China raises income tax threshold
China has decided to raise the level at which people start paying income tax.
The standing committee of the National People's Congress is lifting the threshold from 2,000 yuan ($309; £193) to 3,500 yuan a month.
The official Xinhua news agency said the committee had decided against a previous suggestion of 3,000 yuan after a strong online response from citizens.
The move came on the eve of the 90th anniversary of the founding of the ruling Communist Party.
The committee said that raising the threshold was "necessary and timely", would reduce the tax burden on people with low incomes and would also help to reduce inequality.
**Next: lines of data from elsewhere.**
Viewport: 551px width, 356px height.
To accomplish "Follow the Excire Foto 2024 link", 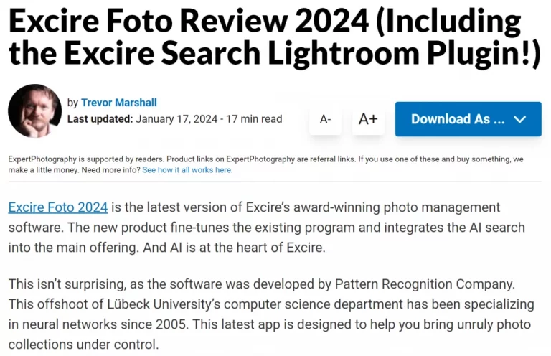I will coord(58,207).
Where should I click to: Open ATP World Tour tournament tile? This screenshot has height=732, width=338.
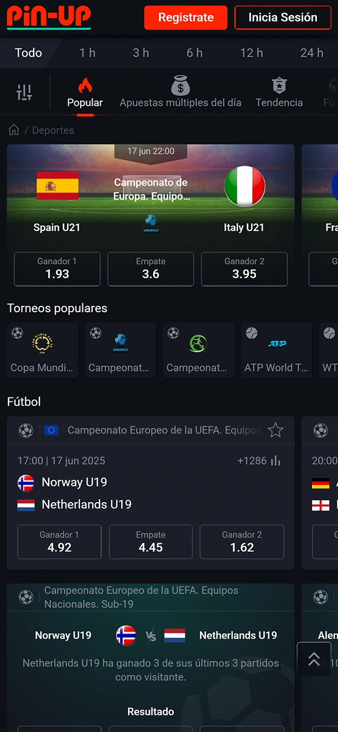point(276,351)
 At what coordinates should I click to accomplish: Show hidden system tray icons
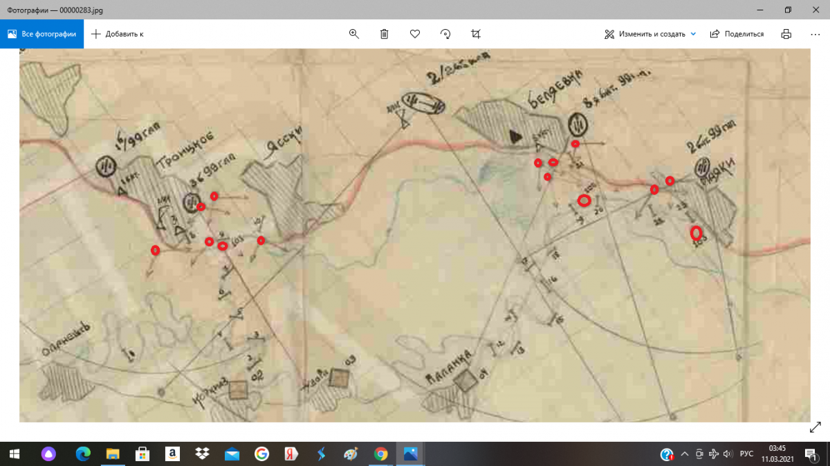pyautogui.click(x=685, y=454)
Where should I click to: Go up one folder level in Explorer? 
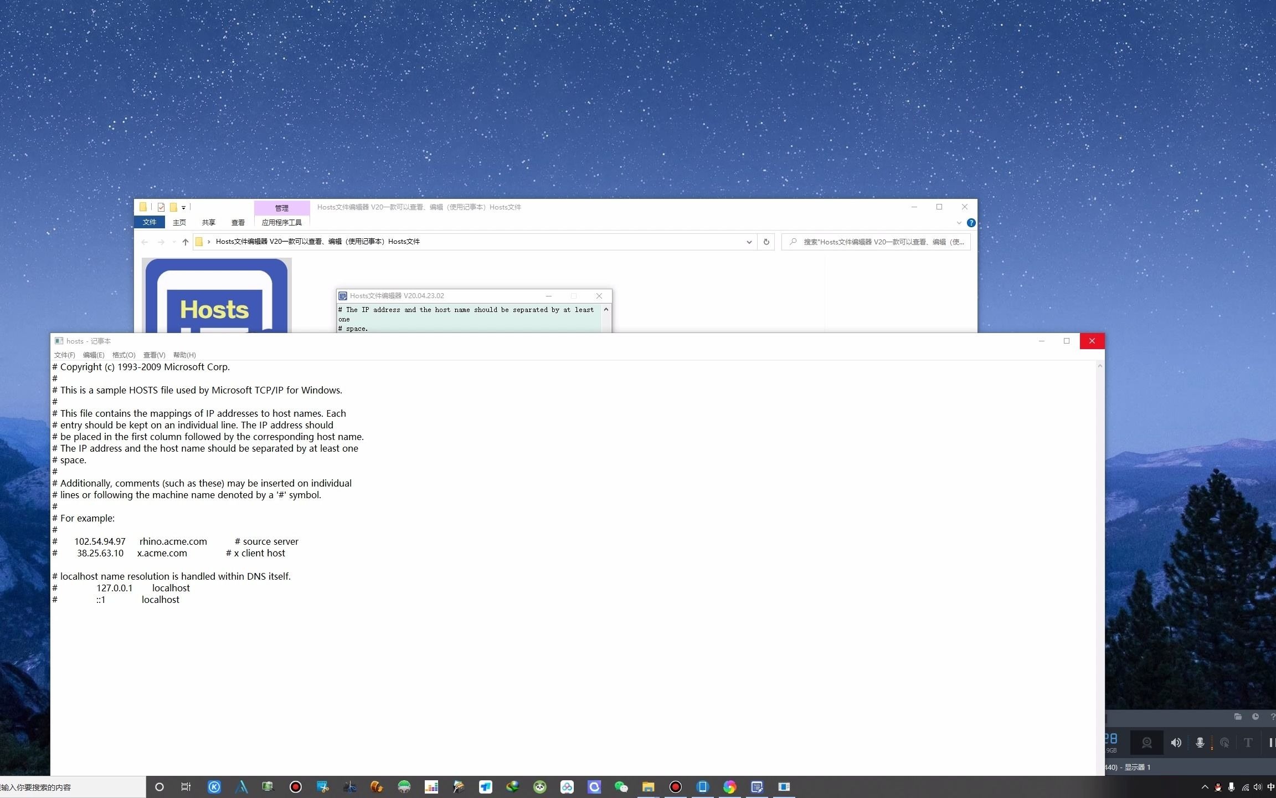tap(185, 242)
Analysts said the government was concerned to stem any social unrest because of the widening gap between the rich and poor.
"It is a serious attempt to maintain social stability and redress the problems of inflation," said Steve Tsang, director of the China Policy Institute at the University of Nottingham.
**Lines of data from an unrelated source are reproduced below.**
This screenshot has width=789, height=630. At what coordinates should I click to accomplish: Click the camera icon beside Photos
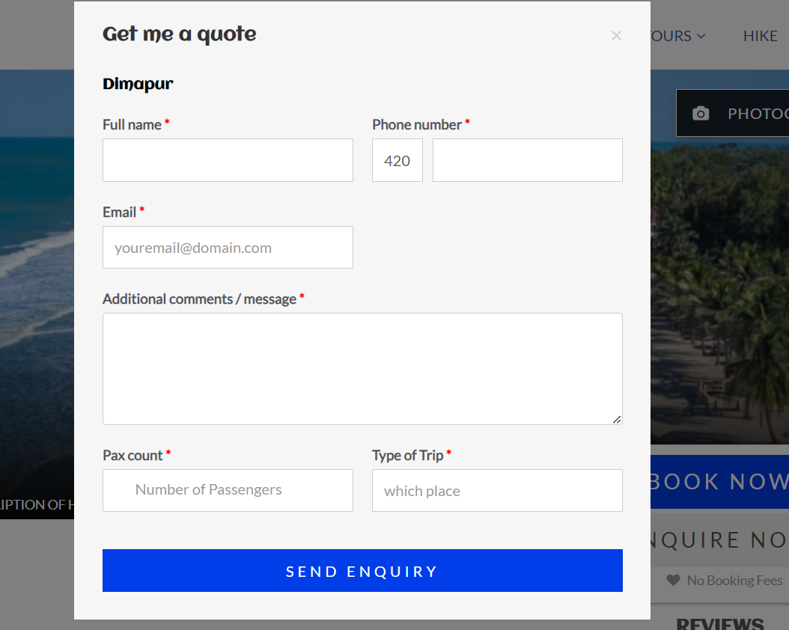(x=701, y=114)
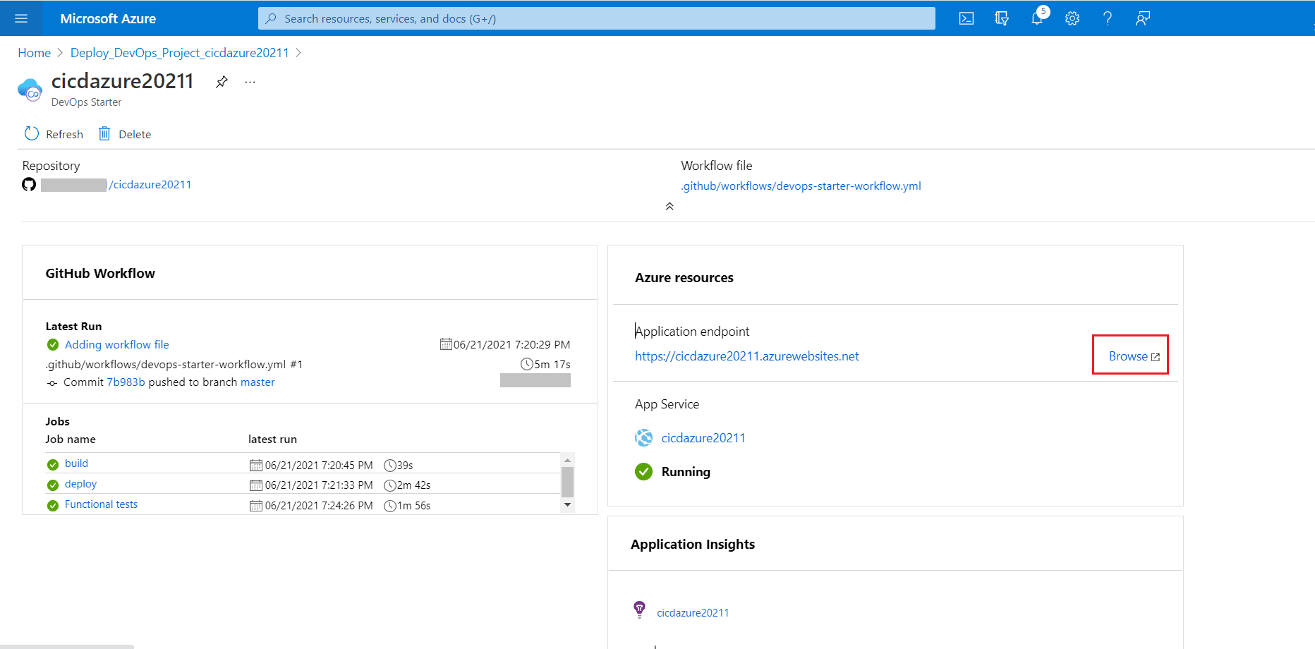Open the Azure portal hamburger menu
This screenshot has height=649, width=1315.
(x=21, y=18)
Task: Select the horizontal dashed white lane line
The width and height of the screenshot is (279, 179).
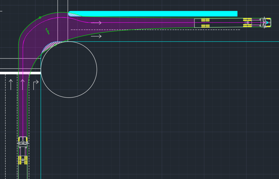Action: click(156, 30)
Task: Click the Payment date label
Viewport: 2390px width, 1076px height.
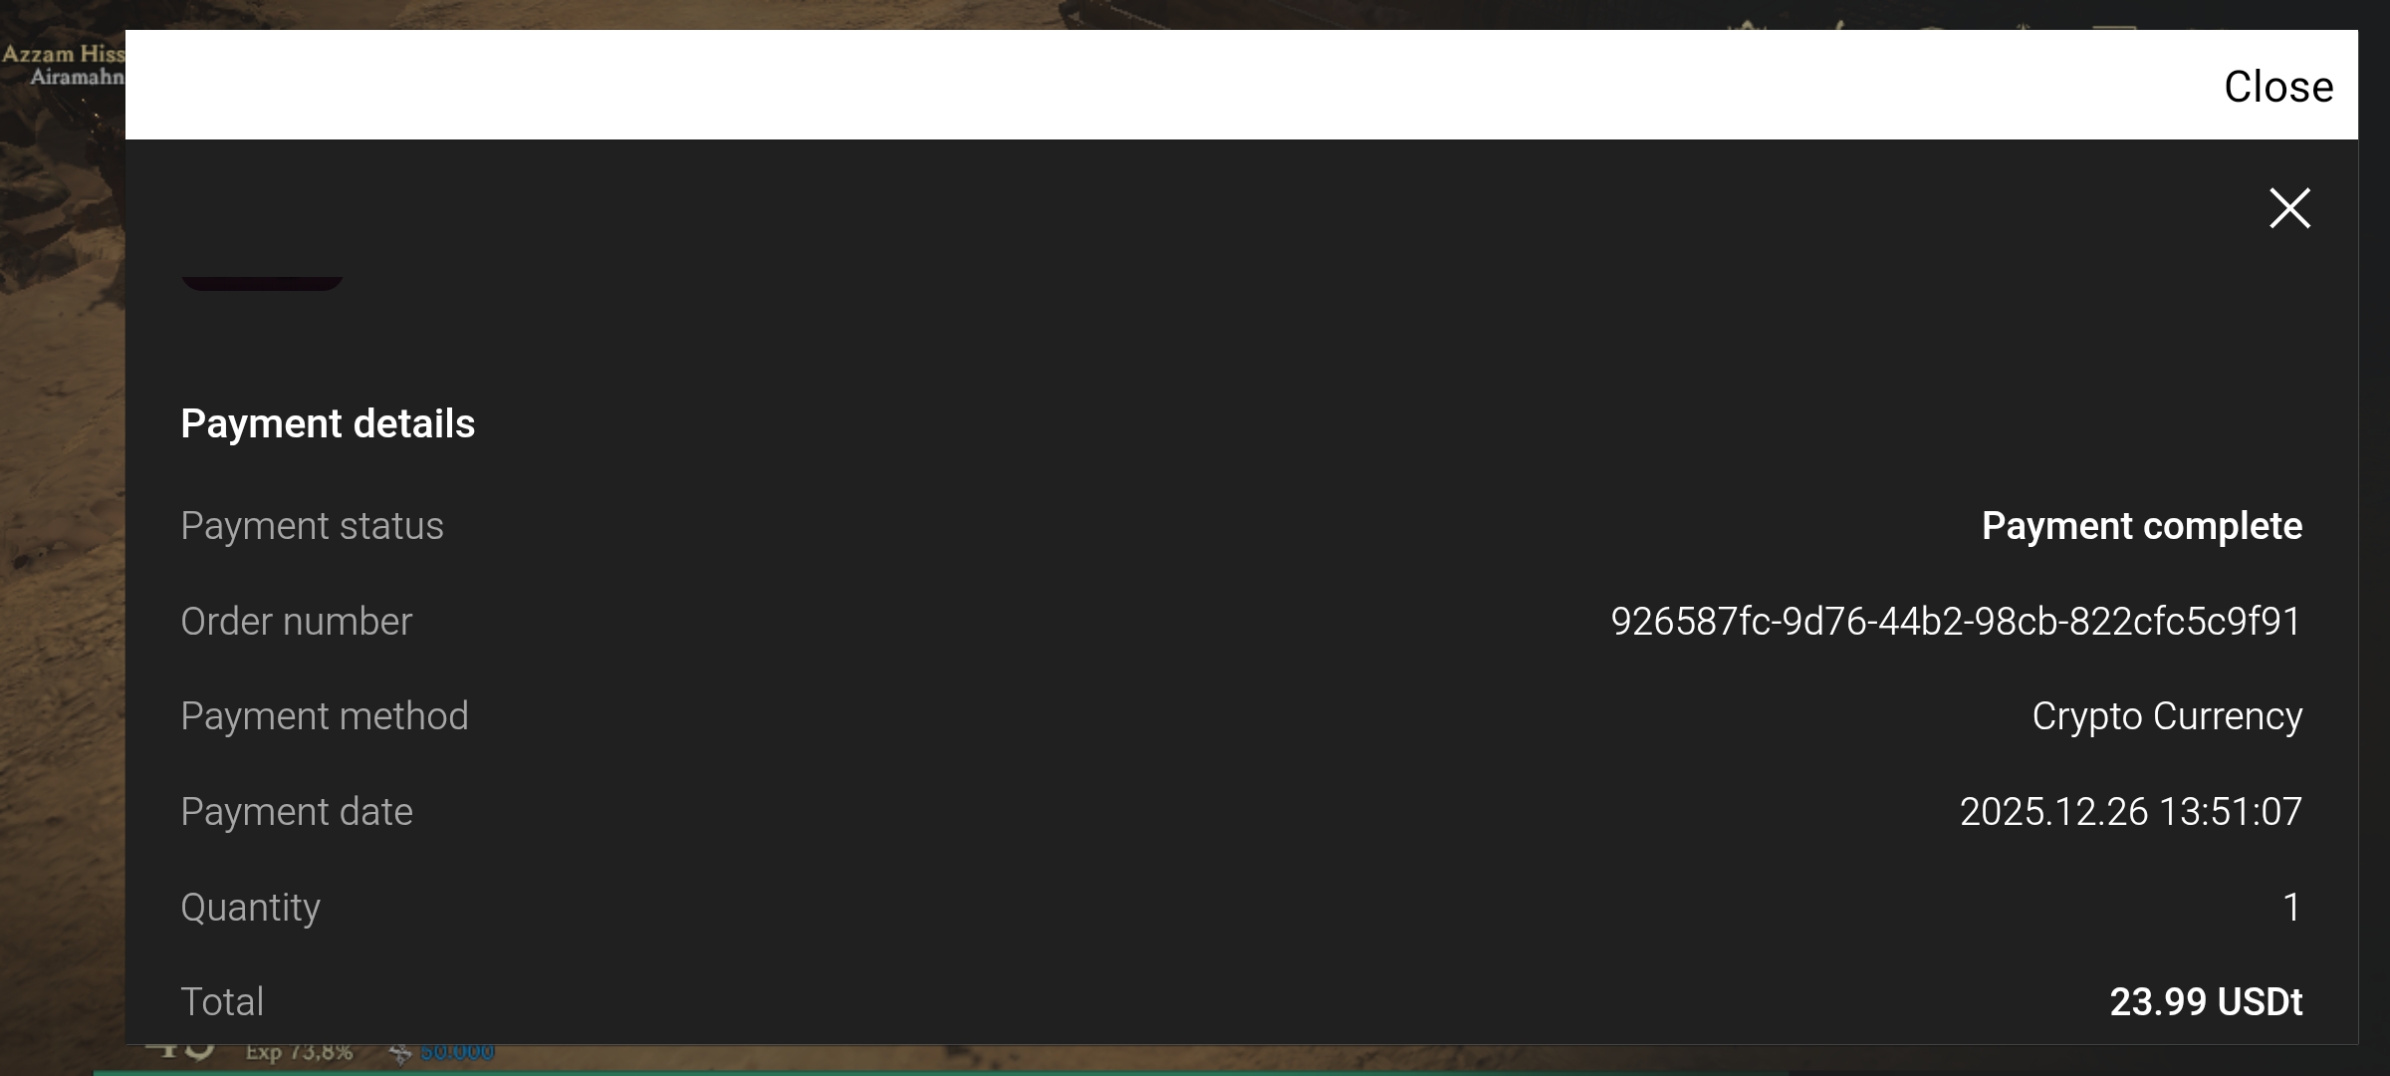Action: pyautogui.click(x=296, y=812)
The rate of inflation in China hit 5.5% last month, its highest level in almost three years.
Food prices, which make up a large proportion of poorer families' spending, were 11.7% higher in May than a year earlier.
Some 82,707 citizens commented on the draft plans, according to Xinhua, of whom 83% said the threshold should be higher.
"The change was made thanks to the appeal by netizens and comments that we received," committee member Ye Qing said on the social networking site Weibo.
About 12% of the workforce earn more than 3,000 yuan a month.